Weather variations and Climate Change are causing water problems around different Indian States
July 17, 2019
The biggest challenge at the moment is to make drinking water available for everyone as several parts of India are quickly going dry. The monsoon rains are trying to make up for the deficit due to its delay but there are cities still staring at a severe water crisis soon.
Assam flood: Parts of Assam are reeling under flood as heavy rain has continued over the past three days, affecting thousands of people. Close to 145 villages across eight districts of the state are submerged and nearly 63,000 people have been affected due to the deluge.
Hyderabad running out of water: Monsoon is here but there are still several cities that are yet to receive rainfall. The monsoon rains are trying to make up for the deficit due to its delay but there are cities still staring at a severe water crisis soon. Come August end this year and Hyderabad could lose all its drinking water. According to a report in Times of India, reservoirs are not receiving fresh inflows from the scanty rains in the catchment areas because of which Hyderabad is staring at a severe and extreme water crisis.

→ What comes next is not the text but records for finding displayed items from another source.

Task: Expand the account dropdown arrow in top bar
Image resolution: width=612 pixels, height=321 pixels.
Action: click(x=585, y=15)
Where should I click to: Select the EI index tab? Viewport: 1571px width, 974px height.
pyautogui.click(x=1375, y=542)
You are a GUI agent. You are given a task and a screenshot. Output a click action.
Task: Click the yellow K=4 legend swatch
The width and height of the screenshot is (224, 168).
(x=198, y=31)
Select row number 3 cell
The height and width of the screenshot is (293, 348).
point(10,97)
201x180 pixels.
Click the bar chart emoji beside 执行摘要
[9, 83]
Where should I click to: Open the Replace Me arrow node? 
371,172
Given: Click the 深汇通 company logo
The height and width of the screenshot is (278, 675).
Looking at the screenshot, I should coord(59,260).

Bihar Flood: Six north Bihar districts bordering Nepal were declared flood affected by the state disaster management department on Saturday as torrential rains lashed the catchment areas upstream. As the number of rivers flowing above the danger mark increased from five to six. Flood-affected villagers use a boat to take a patient to hospital from their inundated village at Mithan Sharay in Muzaffarpur.
Nagaland flood: An Indian boy wades through a flooded area at Ragailong colony following monsoon rains in Dimapur, in the northeastern Indian state of Nagaland.

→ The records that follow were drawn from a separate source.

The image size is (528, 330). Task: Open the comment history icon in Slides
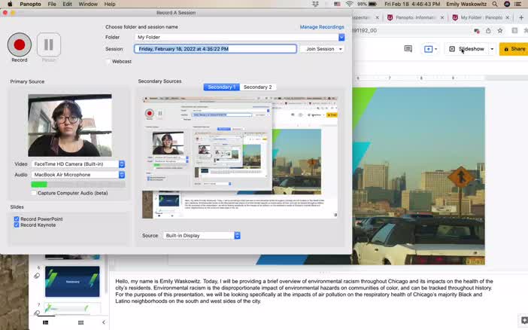click(408, 49)
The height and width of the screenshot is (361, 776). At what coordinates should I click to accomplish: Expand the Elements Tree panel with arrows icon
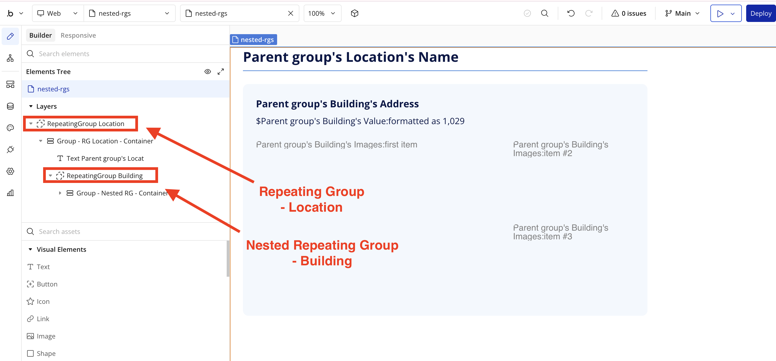pyautogui.click(x=221, y=72)
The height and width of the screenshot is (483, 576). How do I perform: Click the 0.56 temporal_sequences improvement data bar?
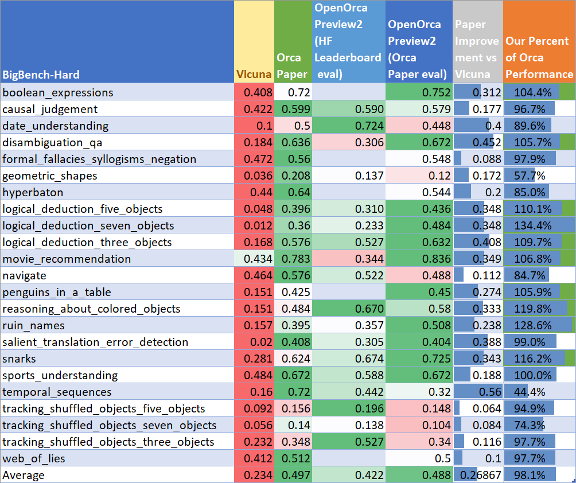pos(477,392)
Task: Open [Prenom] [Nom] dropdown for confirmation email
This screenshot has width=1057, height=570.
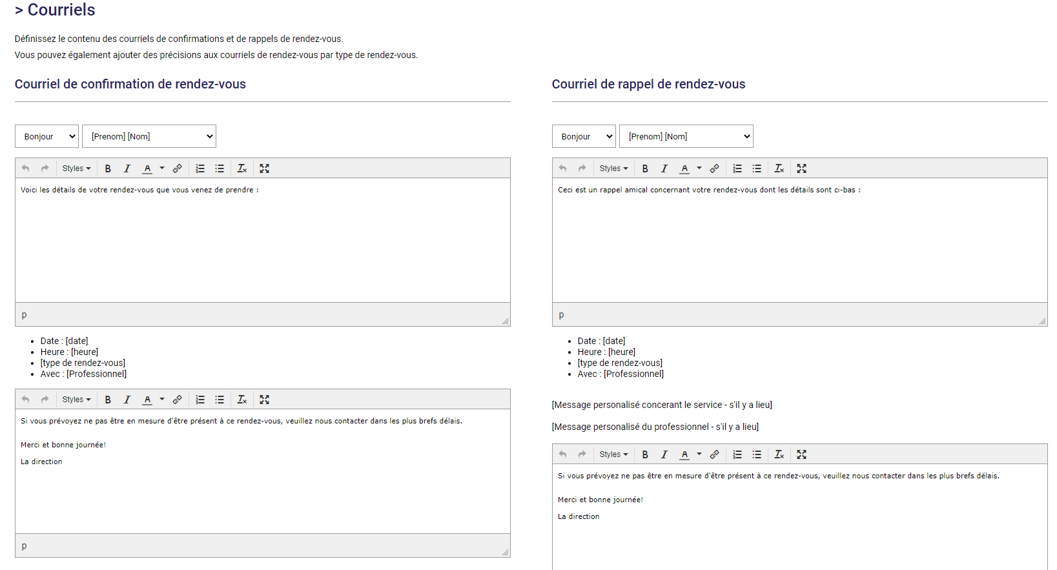Action: [x=149, y=136]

Nagpur Drought: Farmers of Vidarbha are fighting with their backs to the wall due to delayed monsoon in the region. The farmers are reeling under an acute scarcity of rain and are desperately waiting for the monsoon rain spells to bless their parched lands.
Bengaluru water crisis: Chennai might not be the only city that could face a water crisis. Neighbouring Karnataka’s capital Bengaluru too could soon face a similar water crisis. In Bengaluru too, the main reason is the below average monsoons. Karnataka has so far registered a 30 percent rain deficit this year so far. And its effects are already showing.
Mumbai: Monsoon has arrived and Mumbai is receiving heavy rainfall. Normal life in the financial capital has been completely disrupted and like every year, this year too water logging is common and so are the resultant traffic jams.
Lucknow heavy rains: Waterlogging in different areas of city after heavy rain Area-Charbagh. The water level of river Gomti is rising even without substantial rain, scene opposite Chattar Manzil (CDRI) in Lucknow.
Chennai water crisis: Millions of residents in Chennai, India’s sixth biggest city, have no access to clean water due to worst drought in the states in decades. The lack of rainfall last year and late arrival of monsoon this year has led to city’s major reservoirs running dry.
New Delhi dust storm: For last few days Delhi experienced haze and high pollution level due to dust storm effect from Rajasthan and monsoon rain paused.
Prayagraj Heavy rain: Heavy rains have created flood-like situation in Uttar Pradesh’s Prayagraj. Due to continuous heavy rain, roads are submerged in water, affecting the traffic.